米国国内で製造されている車に使用するブレーキ液を生産すれば、その物質はPMNを受けます。商業目的のために新規化学物質をアメリカに輸入する者はすべて通知を提出しなければならないとされています。適用除外されるのは、不純物やTSCAの定義による化学物質でない物質などです。
物質か混合物が製品から意図して取り除かれなく、または最終用途で商業目的による分離されなければ、製品の一部として輸入されると考えられます。
同じブレーキ液を輸送目的でドラム缶に封じ込めた場合は、容器から移されて、最終用途か商業目的を容器から別々にすることを意図するのでPMNの条件となります。
ここで、「意図」とは、輸入者が製品から内容物質を取り出すか、取り出しを望んでいることです。
したがって、製品(例えば、輸入車のブレーキ装置)の成分として輸入すると、ブレーキ液は製品からの取り出しを意図していないのでPMNが免除されます。
製品の一部であり「その製品と異なる別の最終用途や商業目的をもたない」場合は、製品の一部としてPMNが免除されます。
REACH規則の成形品ガイド(May 2008)の成形品中の物質、調剤の考え方と同じです。REACH規則では、製品(成形品)に含有する物質、調剤(例えば、自動車のミッションオイル)で、製品を破棄するまで、製品と一緒になっている場合は、成形品中の物質、調剤として扱われます。
製品の構成物質はPMNから除外をされます。しかし、ペンはインクを意図的にリリースするのでPMN対象となります。一方、キャンドルの燃焼生成物は製品の最終用途での化学反応から生じる物で、それ自体製造や商業的に使用されないのでPMN対象ではありません。
ただし、その新規物質がペンやキャンドルの製造前に流通する場合はPMNの対象となります。

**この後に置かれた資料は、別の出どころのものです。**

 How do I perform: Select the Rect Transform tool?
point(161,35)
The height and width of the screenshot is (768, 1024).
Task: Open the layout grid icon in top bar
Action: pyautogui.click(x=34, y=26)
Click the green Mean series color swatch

布地は成形品であると考えられます。その布地が最終用途機能の全体または一部の形かデザインに依存して、それらがどんな商業目的も布地から構成物が分離せず化学構成の変化なしで、最終用途において機能することが要件です。
炭素繊維のFAQでは「繊維形状が特定の最終用途に不可欠」、「繊維形状が最終製品の必須の特徴」であれば成形品とするとしています。

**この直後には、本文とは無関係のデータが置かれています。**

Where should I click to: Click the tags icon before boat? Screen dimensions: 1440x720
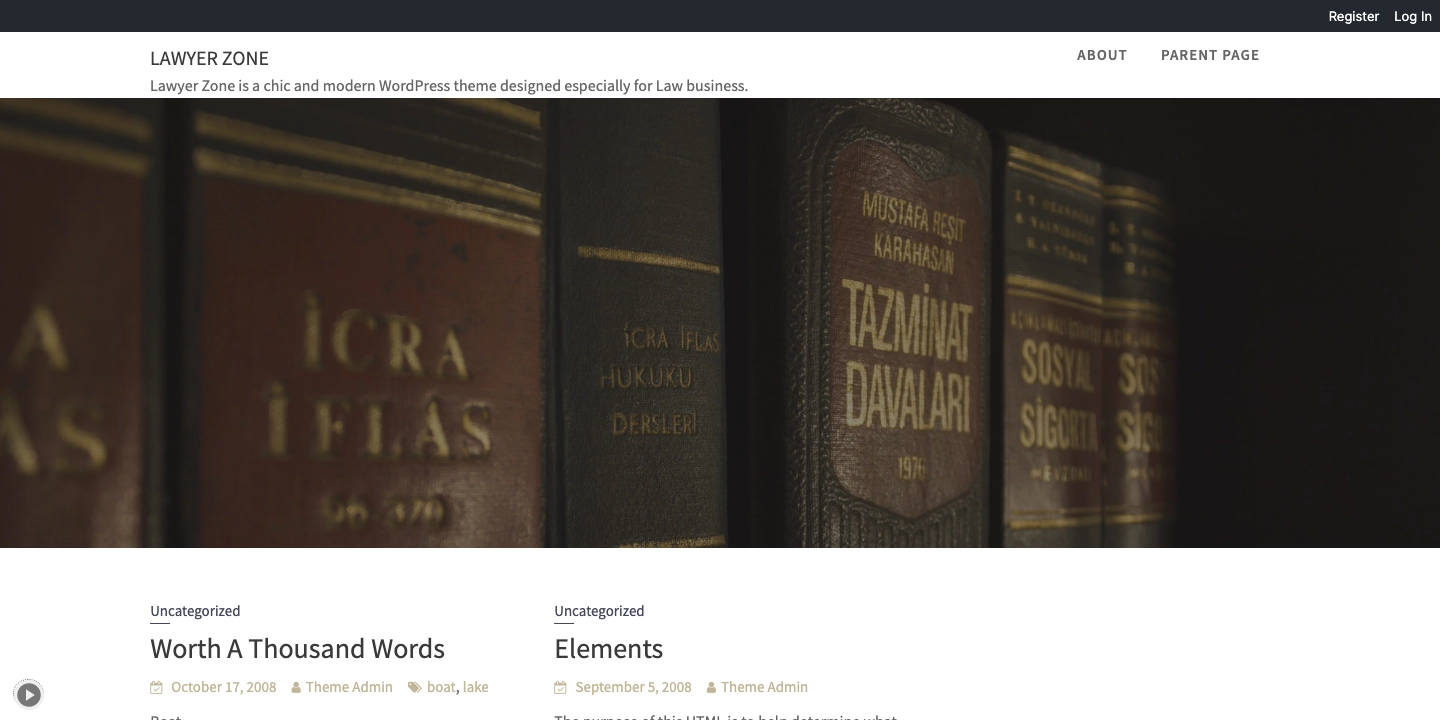pyautogui.click(x=414, y=687)
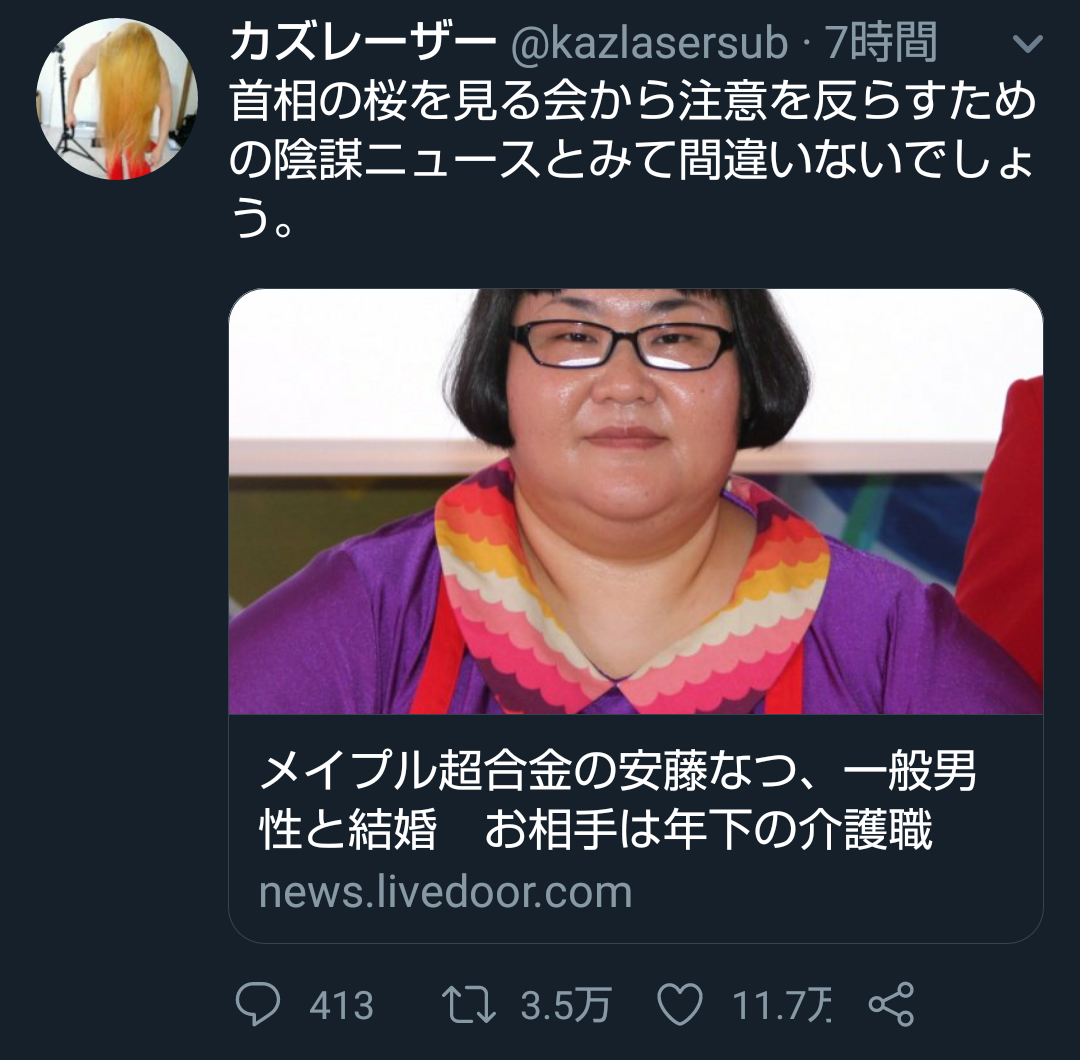Click the final う。 line of the tweet
Image resolution: width=1080 pixels, height=1060 pixels.
[262, 220]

しかしながら、化学的に変質をさせるような、布地を中間物として別の化学物質の製造に使用されるのであれば、それは成形品とは考えられません。
TSCAはREACH規則の制定に大きな影響を与えていると言われています。REACH規則の成形品ガイド(May 2008)の事例とともに読むと理解が深まります。
なお、TSCA関連の情報は下記にあります。
TSCA本文
http://www.access.gpo.gov/uscode/title15/chapter53_.html
TSCAインベントリ
http://www.epa.gov/opptintr/newchems/pubs/invntory.htm
PMNフォーマット
https://cdx.epa.gov/SSL/PMN/Outbound/Electronic_PMN_Form_version2.pdf
TSCA FAQ
http://www.epa.gov/oppt/newchems/pubs/qanda-newchems.pdf
(松浦 徹也)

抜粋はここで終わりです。